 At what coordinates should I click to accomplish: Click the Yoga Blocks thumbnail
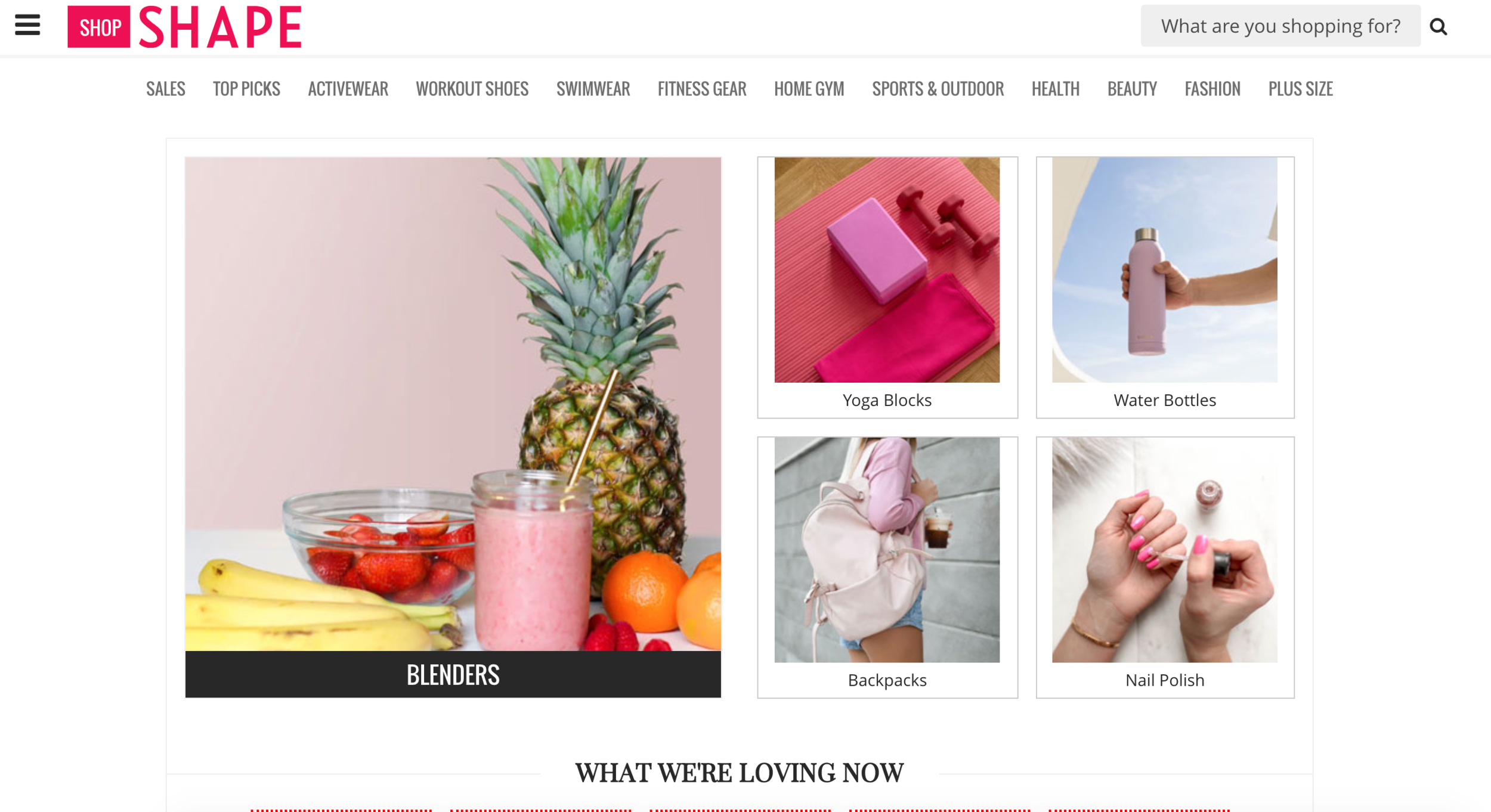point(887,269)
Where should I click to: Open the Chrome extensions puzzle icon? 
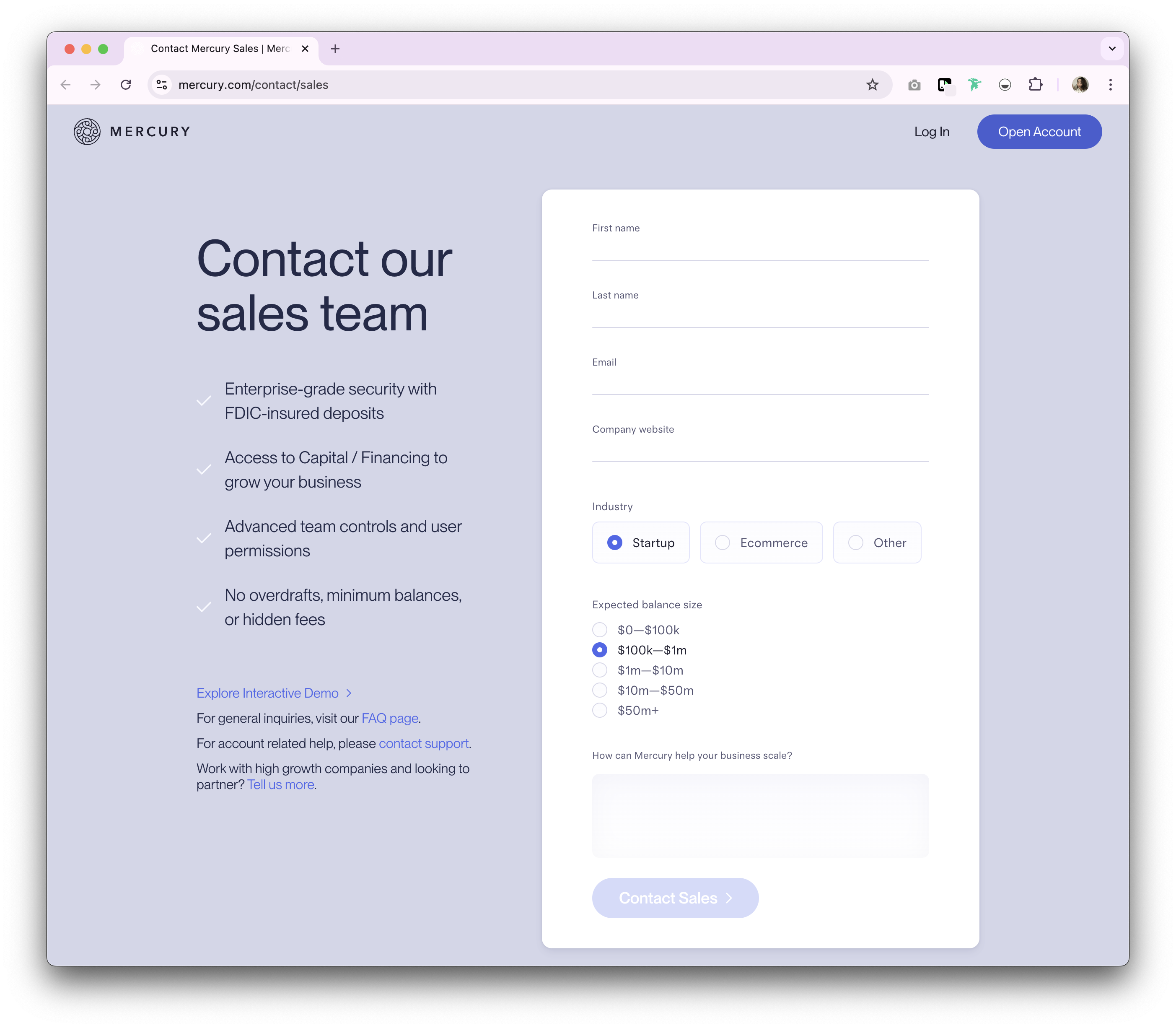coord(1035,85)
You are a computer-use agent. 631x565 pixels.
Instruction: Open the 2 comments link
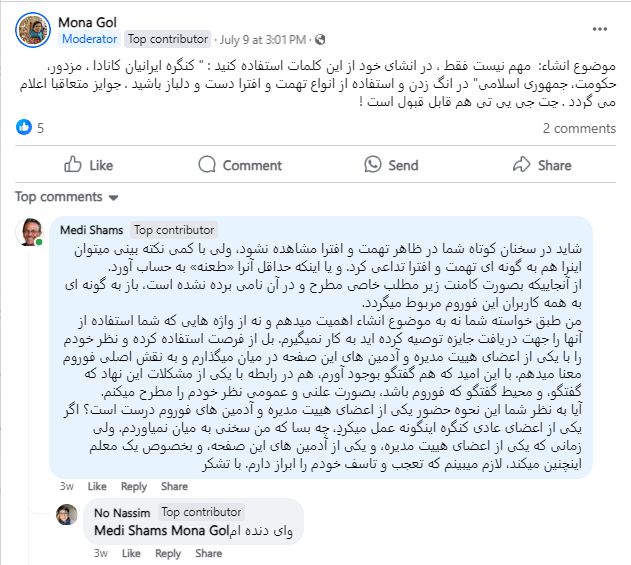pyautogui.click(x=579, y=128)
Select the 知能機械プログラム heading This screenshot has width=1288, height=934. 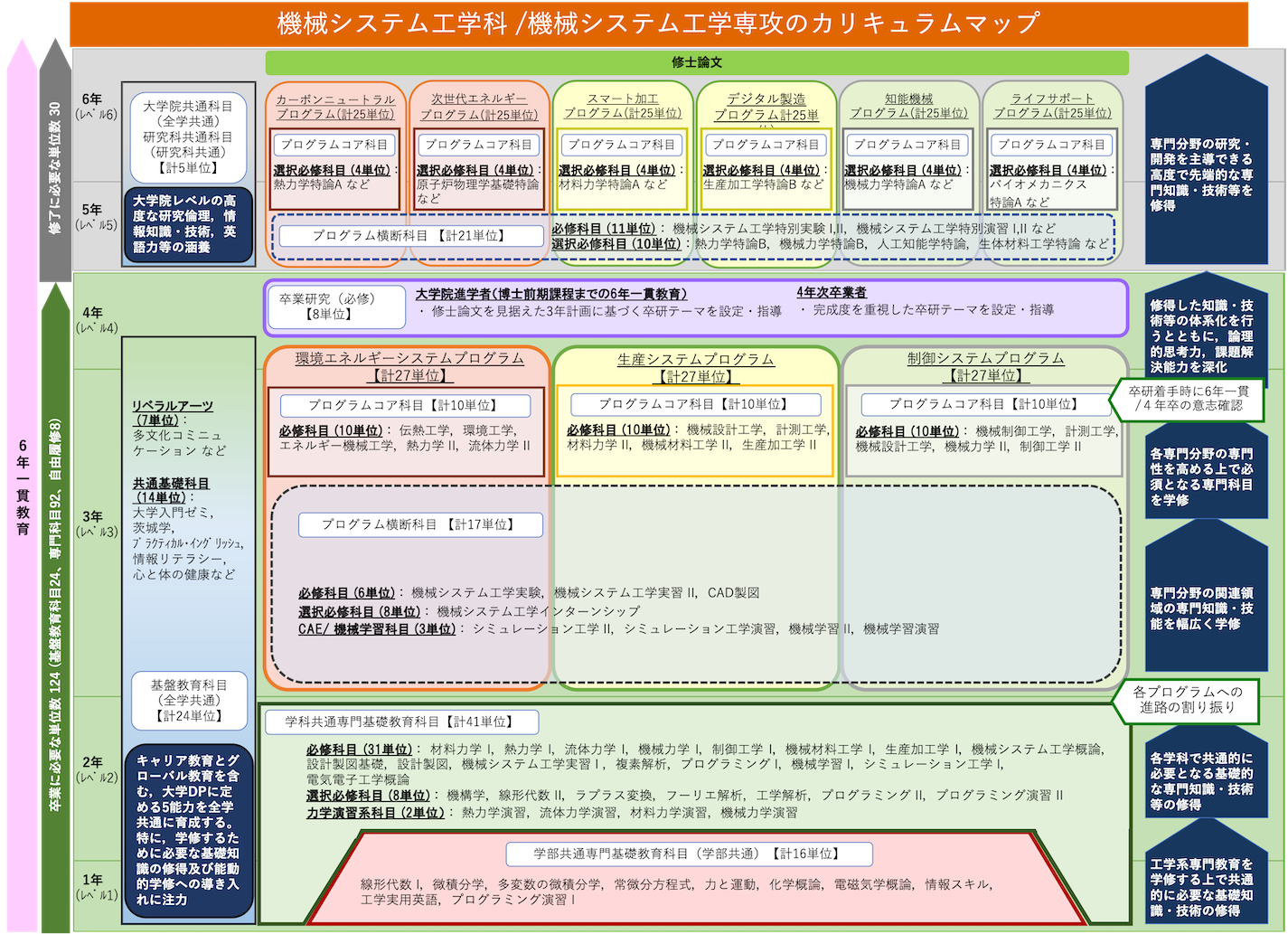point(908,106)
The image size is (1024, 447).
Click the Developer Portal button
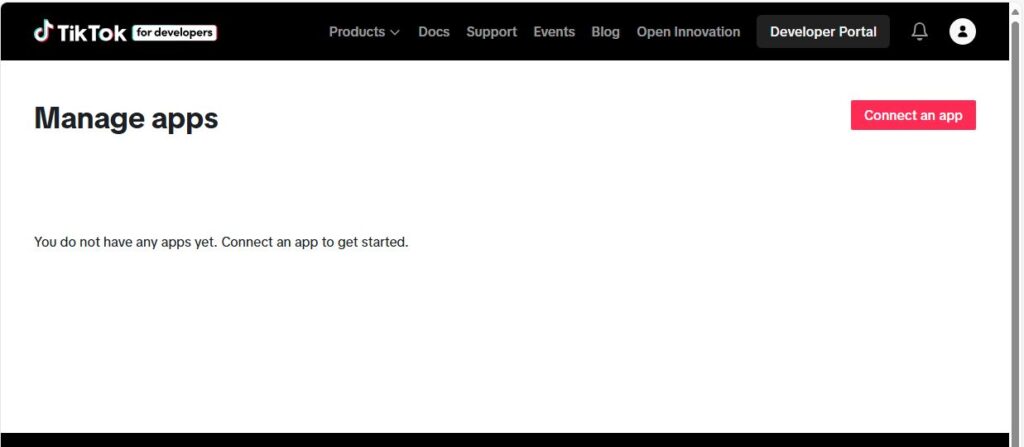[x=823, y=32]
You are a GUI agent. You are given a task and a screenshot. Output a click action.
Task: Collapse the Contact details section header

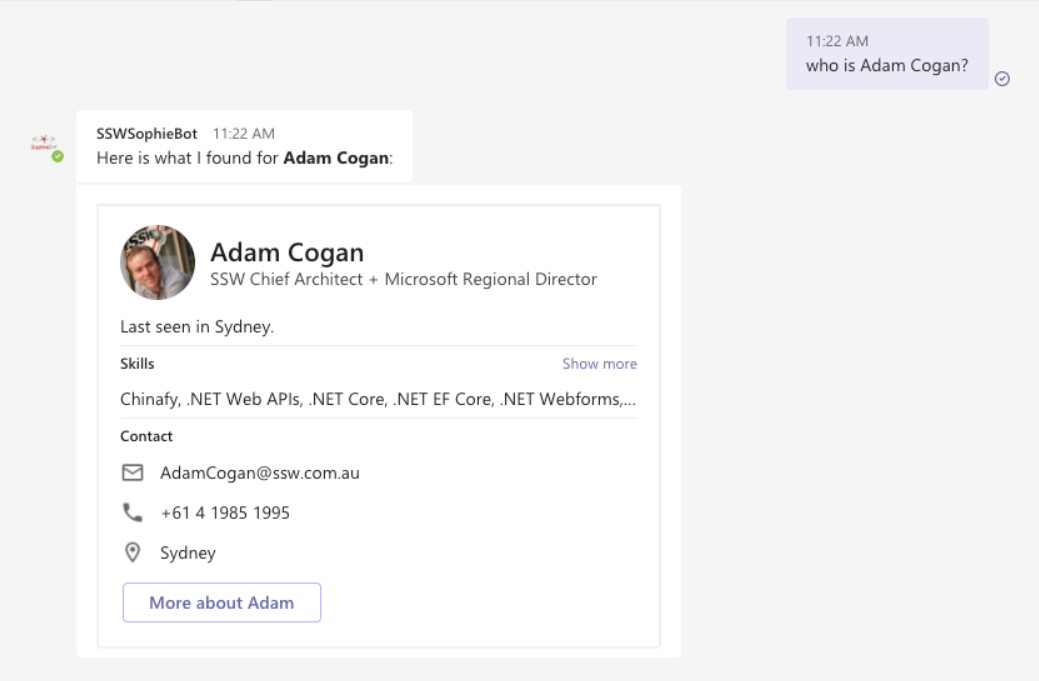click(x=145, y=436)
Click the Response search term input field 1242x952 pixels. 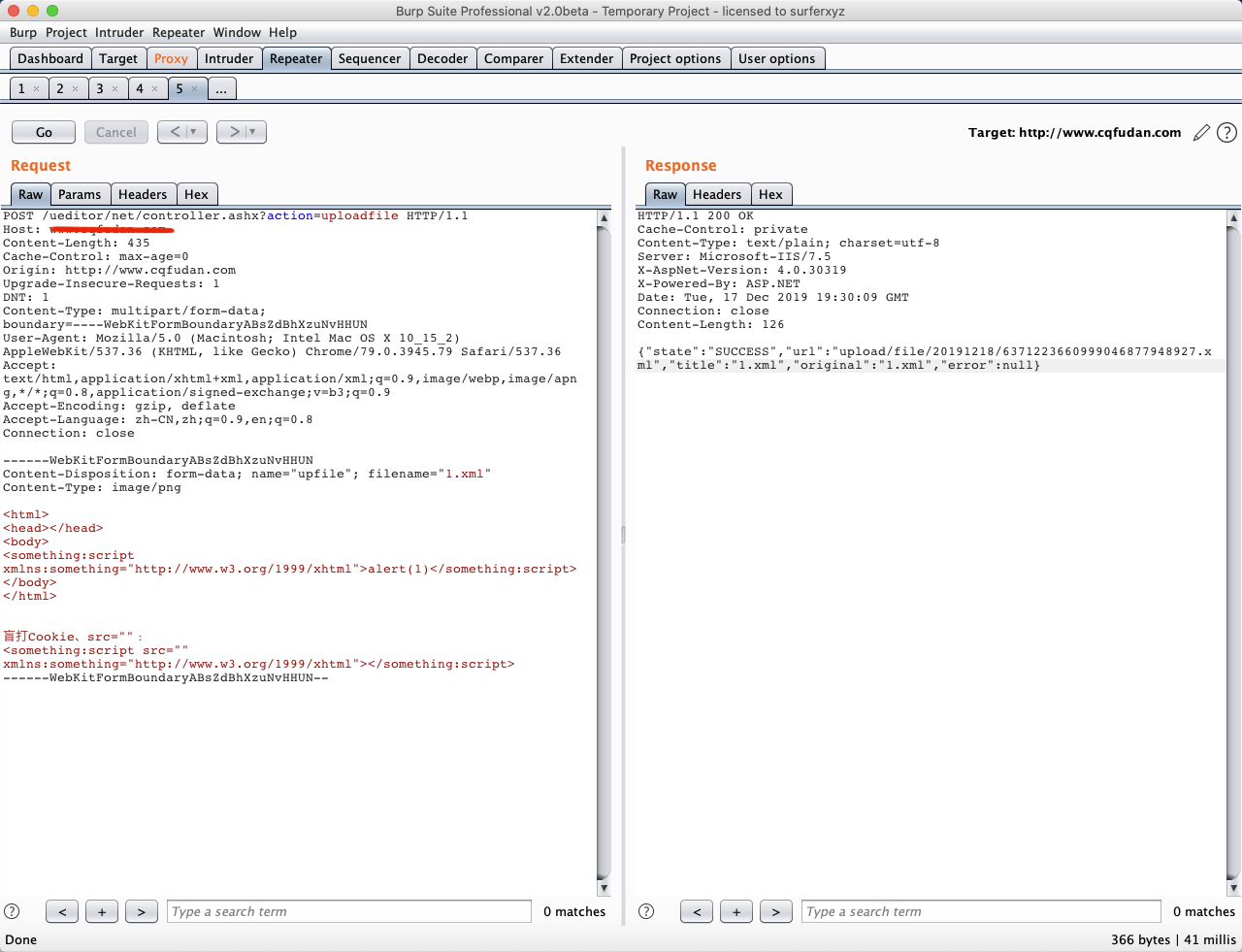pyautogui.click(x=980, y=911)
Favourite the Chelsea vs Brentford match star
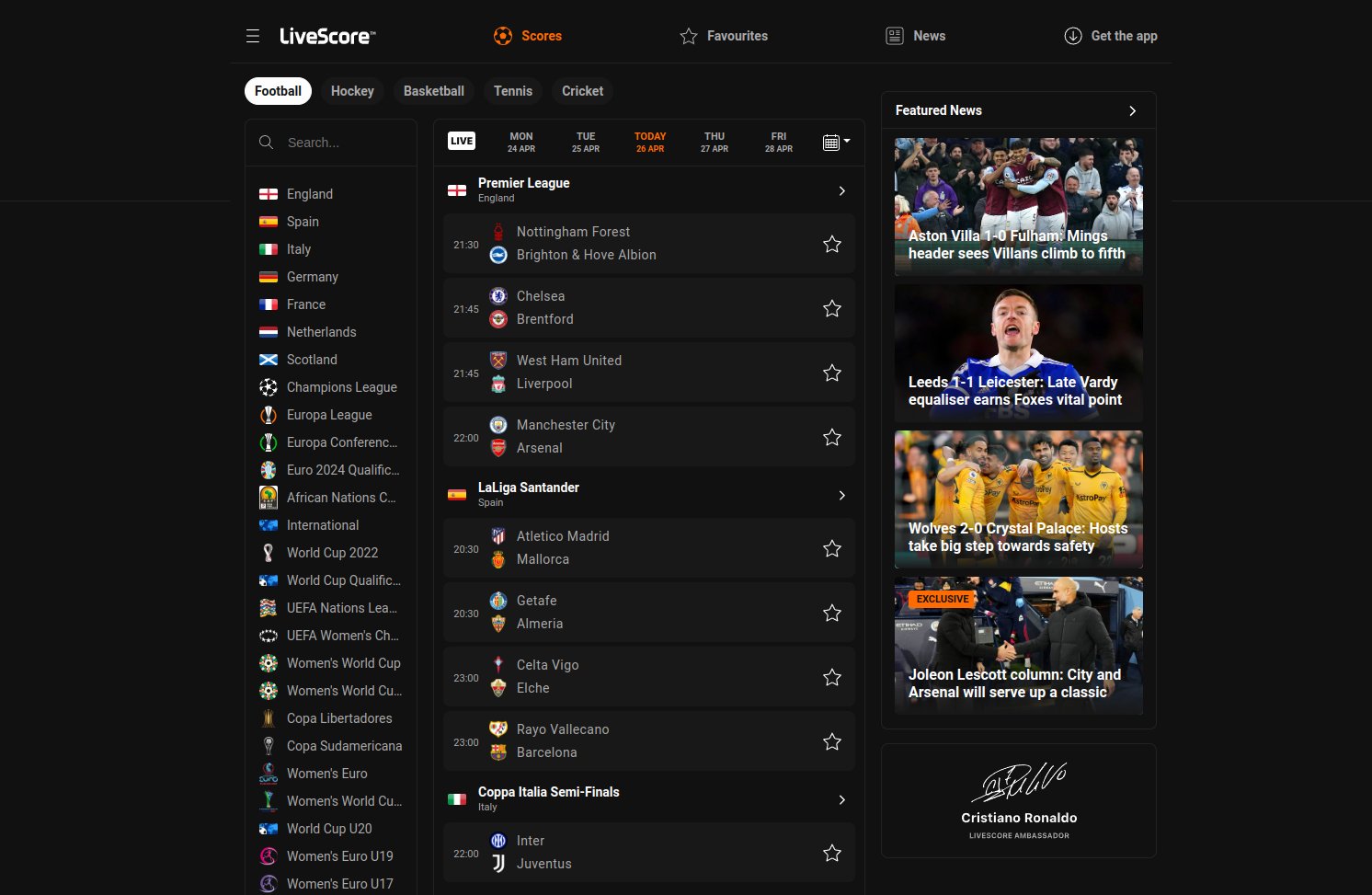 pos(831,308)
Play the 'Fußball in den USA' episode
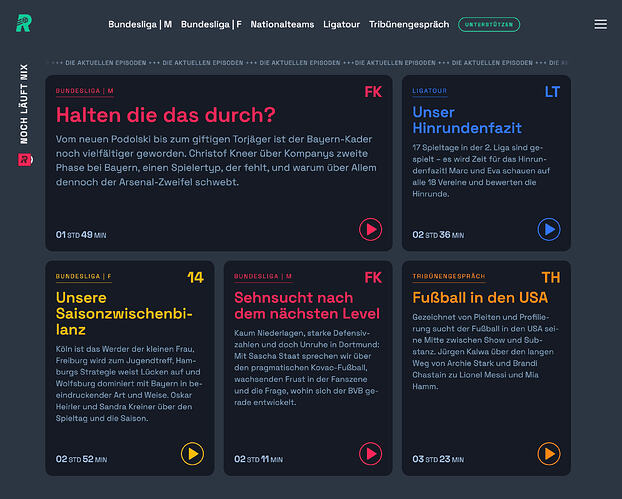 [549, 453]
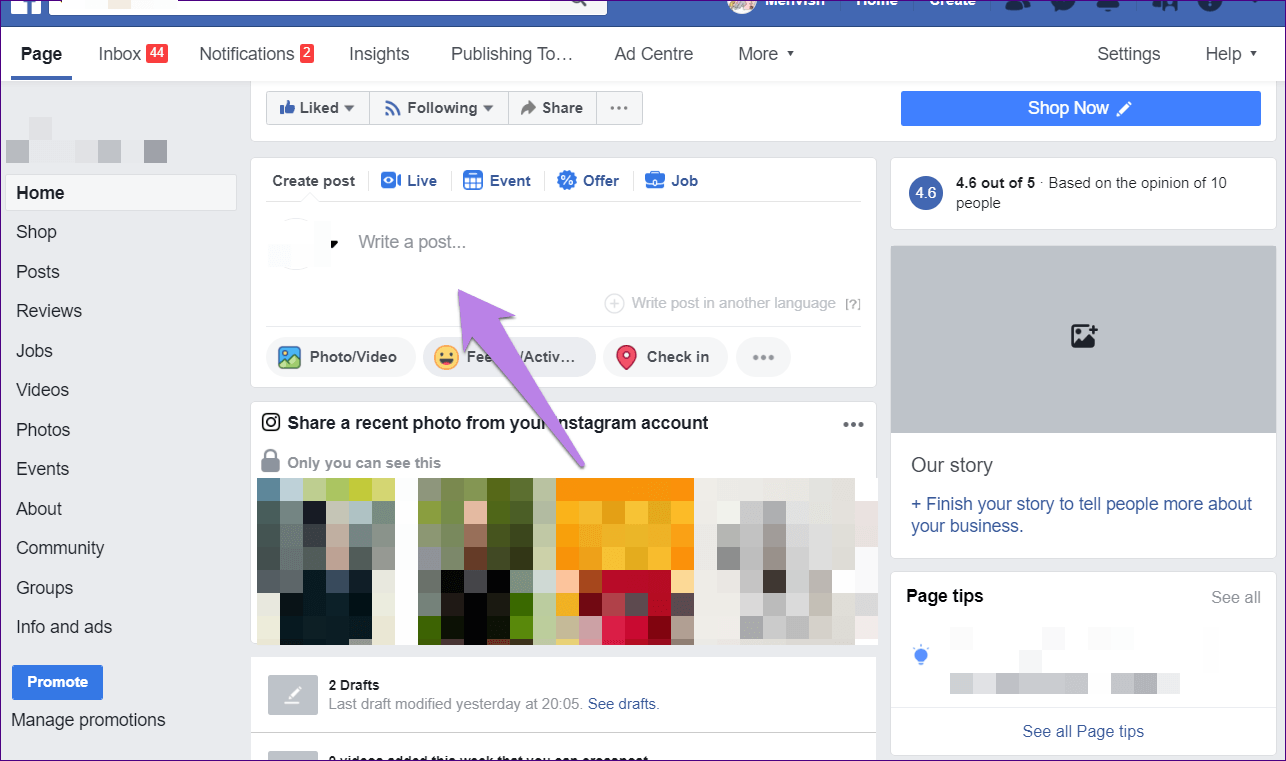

-- -- --

▶ _WORK REQUIRED_:
In how many lines of the records does the word "should" occur? Reply with the number alone.

▶ _OUTPUT_:
2